On 20 February 2019, the EU Energy and Environment Sub-Committee considered a Report on how well the EU Emissions Trading Scheme (ETS) performed in 2017.

The EU Emissions Trading Scheme (EU ETS), established in 2005, sets a cap is set on the total amount of certain greenhouse gases that can be emitted by installations. This cap is reduced over time so that total emissions fall. Within the cap, companies receive or buy emission allowances. After each year, a company must surrender enough allowances to cover all its emissions, otherwise heavy fines are imposed. If a company reduces its emissions, it can keep the spare allowances to cover future need or sell them to another company short of allowances.

The Report finds that emissions from installations increased slightly in 2017 (by 0.18%), which it states was due to a 2.4% growth in GDP, and that emissions from aviation increased by 4.5%. It finds the legislative changes agreed in recent years to reduce the surplus of allowances are starting to have an effect and that “it is widely expected that the surplus will continue to decline substantially in the coming years.” It highlights the more ambitious emissions reductions cap that has been set for aviation and it concludes that the reforms of the EU ETS agreed in 2018 are an important development that will deliver a 43 percent reduction in emissions by 2030.

In relation to the UK, the Report highlights several concerns. The Directive requires that operators of installations covered by the scheme produce an annual report on their emissions but this Report states that the UK only checked 59 per cent of these for completeness. It also states that the UK had to provide estimates for 79 installations because of “newly discovered historic errors” in the data. Members decided to write to the Minister, requesting further details on these two issues.

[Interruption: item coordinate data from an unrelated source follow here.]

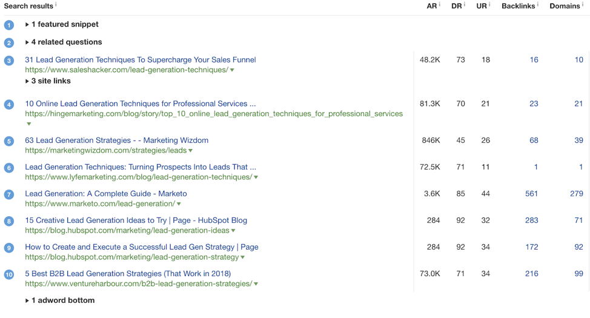The image size is (590, 318).
Task: Click the 561 backlinks count for Marketo
Action: [531, 194]
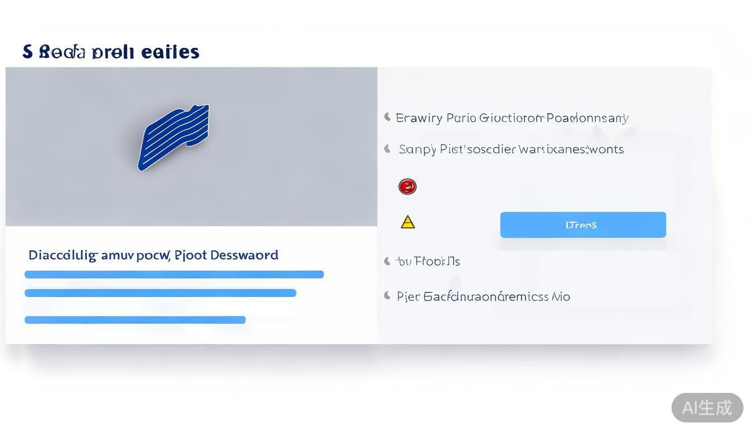Click the middle blue progress bar
This screenshot has width=749, height=428.
[161, 293]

Update: on 27 March, the Committee considered the Minister’s response. Members did not feel that the Minister provided adequate reassurance that the Government was ensuring compliance with the EU ETS effectively, and so wrote back requesting further details.

Update: on 15 May, the Committee reviewed the Minister’s latest response. They noted her explanation of the steps that are taken to seek to ensure accurate reporting and that, in most cases, the scale of the reporting error was small. They also noted, however, that there appears to have been an increase in the number of errors over the past few years and so Members wrote back to ask whether any action was being taken to address this. 

Update: on 12 June, having received a response from the Minister to all their outstanding queries, the Committee decided to release the Report from scrutiny.